Giolito, Stammen back where it all started in Padres' winning return to DC

4:40 AM UTC

WASHINGTON -- Almost 10 years ago, walked to the Nationals Park mound on a rainy Tuesday, hope and intrigue trailing him.

Giolito was 21 years old. Most prognosticators regarded him as baseball’s top prospect, a large right-hander who threw in the mid-90s with high-impact offspeed pitches. On June 28, 2016, Giolito made his big league debut for Washington in place of an injured Stephen Strasburg. He pitched four clean innings before the second rain storm of the night shut down his evening.

Friday, Giolito wore yellow cleats in his third start for the Padres since being a late free-agent signing at the end of April. He was among a slew of former Nationals players or coaches back in Nationals Park with new roles and altered lives trying to steer San Diego to atop the National League.

Jackson Merrill’s two-run, tie-breaking homer in the seventh inning of San Diego’s 7-5 win over the Nationals helped make the group’s return a happy one.

“It’s been so long since I hit a ball that hard,” Merrill said.

San Diego manager Craig Stammen spent the first seven seasons of his Major League career in Washington.
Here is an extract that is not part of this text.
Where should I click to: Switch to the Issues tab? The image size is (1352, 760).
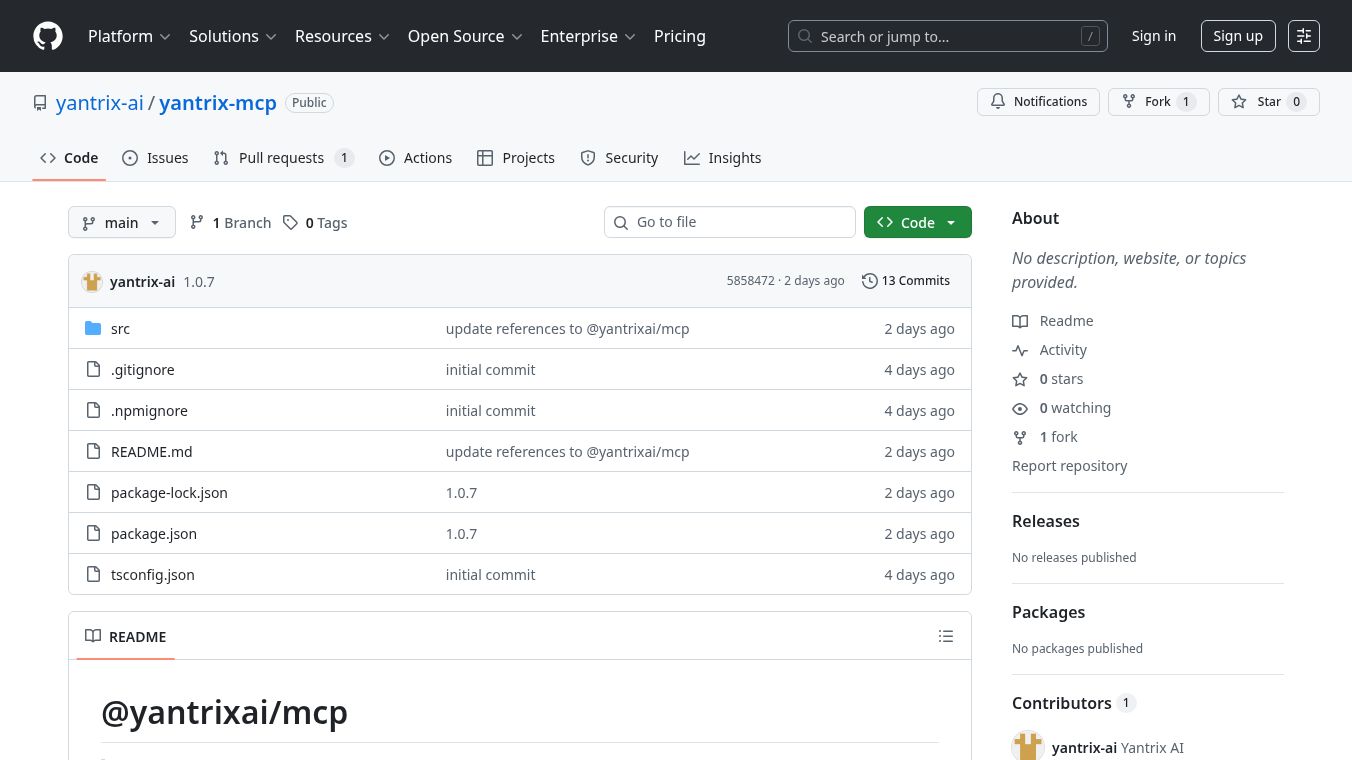[155, 158]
He went from a flailing starting pitcher to a high-value reliever in that time.

Stammen joked Friday that he would have liked to stick around for the Nationals’ 2019 World Series championship (a torn flexor tendon in 2015 ended his time in Washington). But his work was more foundational.

When Stammen arrived in 2009, Washington lost 103 games. They finished last in the National League East. By the time he left, the Nationals had twice won the division and graduated to annual contenders thanks to a bevy of homegrown talent.
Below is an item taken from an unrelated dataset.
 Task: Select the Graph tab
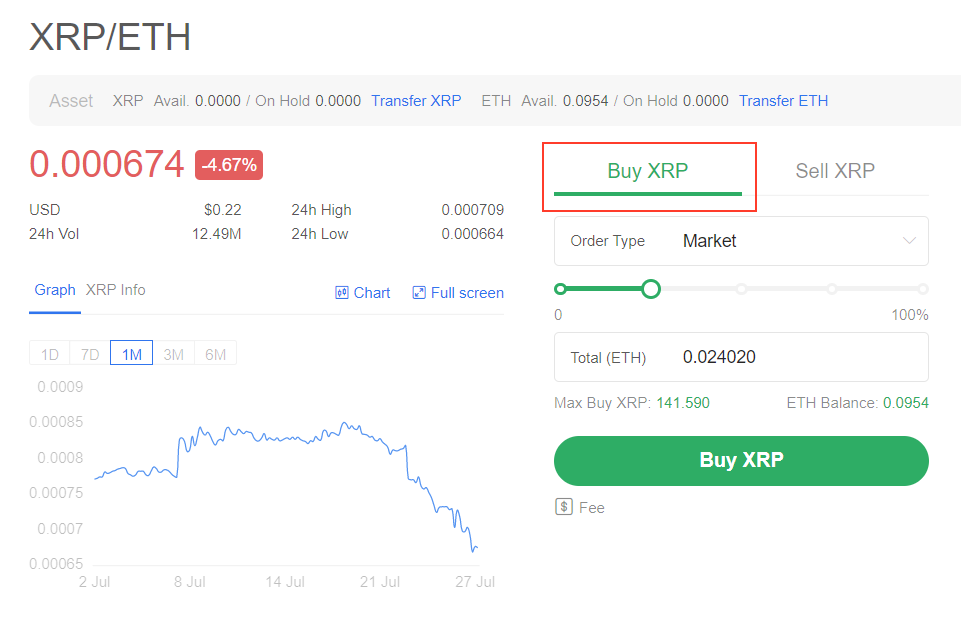click(x=55, y=290)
“Watching them win that World Series in 2019 was definitely satisfying knowing that we were part of that process getting them to that point,” Stammen said.
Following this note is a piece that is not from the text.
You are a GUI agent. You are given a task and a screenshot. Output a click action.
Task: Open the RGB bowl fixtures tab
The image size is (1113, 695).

Current Padres third base coach Bob Henley held the same position at one point in Washington. He colloquially became known as Bob “Sendley” for his promotion of aggressive baserunning. Henley also had several other positions in the Majors and Minors in the organization.

San Diego bench coach Randy Knorr worked in the Minor Leagues, as a bench coach, and as a bullpen coach for the Nationals.

Padres hitting coach Steven Souza Jr. spent 2014, his rookie year, in Washington. He closed the season with a diving catch in left-center field that completed Jordan Zimmermann’s no-hitter in Game 162.

They were all back in Washington, together, for the first time on Friday.

Stammen said he never imagined returning to this memory-filled stadium in his current position. He thought back to some of the hard-driving managers during his time in Washington -- Jim Riggleman, Davey Johnson and Matt Williams among them -- and how they influenced his ascension from older reliever to young manager.

“I can hear those voices in the back of my head,” Stammen said before the game. “Especially Davey and the usage of the bullpen. [I try] to do my best in that regard to honor him. A lot of those guys poured a lot into me and allowed me to be in the position that I am in now. Taught me baseball from a very young age when I thought I knew it all but didn’t know anything.”

Stammen said he would second-guess his managers’ bullpen usage while a player. Now, he tries not to second-guess himself because he remembers how he felt when he pitched.

“When I was on the mound, I wanted the manager to leave me in the game at all costs,” Stammen said. “Knowing that, it’s hard for me to sometimes not feel that for the pitcher, them wanting to stay in the game. Sometimes they’re going to get [the next hitter] out, sometimes they’re not. You can’t really predict if the guy coming in is going to be as good as you think he will be, no matter what the matchup is. That's the hard part of it. It’s probably a never-ending, you’re never-going-to-figure-it-out type of thing. But that’s been fun for me because I feel like it’s been a big part of my life.”

Giolito’s Friday struggles made the decision simple. The now 31-year-old allowed four earned runs in 2 2/3 innings, his fastball velocity topping out at 91.8 mph. Almost 65% of his pitches on Friday were offspeed, and just more than half were strikes.

“Just terrible,” Giolito said. “The stuff we’ve been trying to work on is not taking hold at game speed. …It’s not viable to have short outings like this.”

Fernando Tatis Jr. added three hits, though he’s still yet to hit that ever-elusive first homer of 2026. The bullpen allowed just one run across 6 1/3 patched-together innings while surviving a tenuous eighth. Mason Miller recorded four outs for his 17th save.

In the end, Stammen and Co. picked up the win, generating new memories in Washington to replace the old ones.

“I don’t know what it was, you feel like it was another game, but it meant a little more for whatever reason,” Stammen said. “Just fun to be back here.”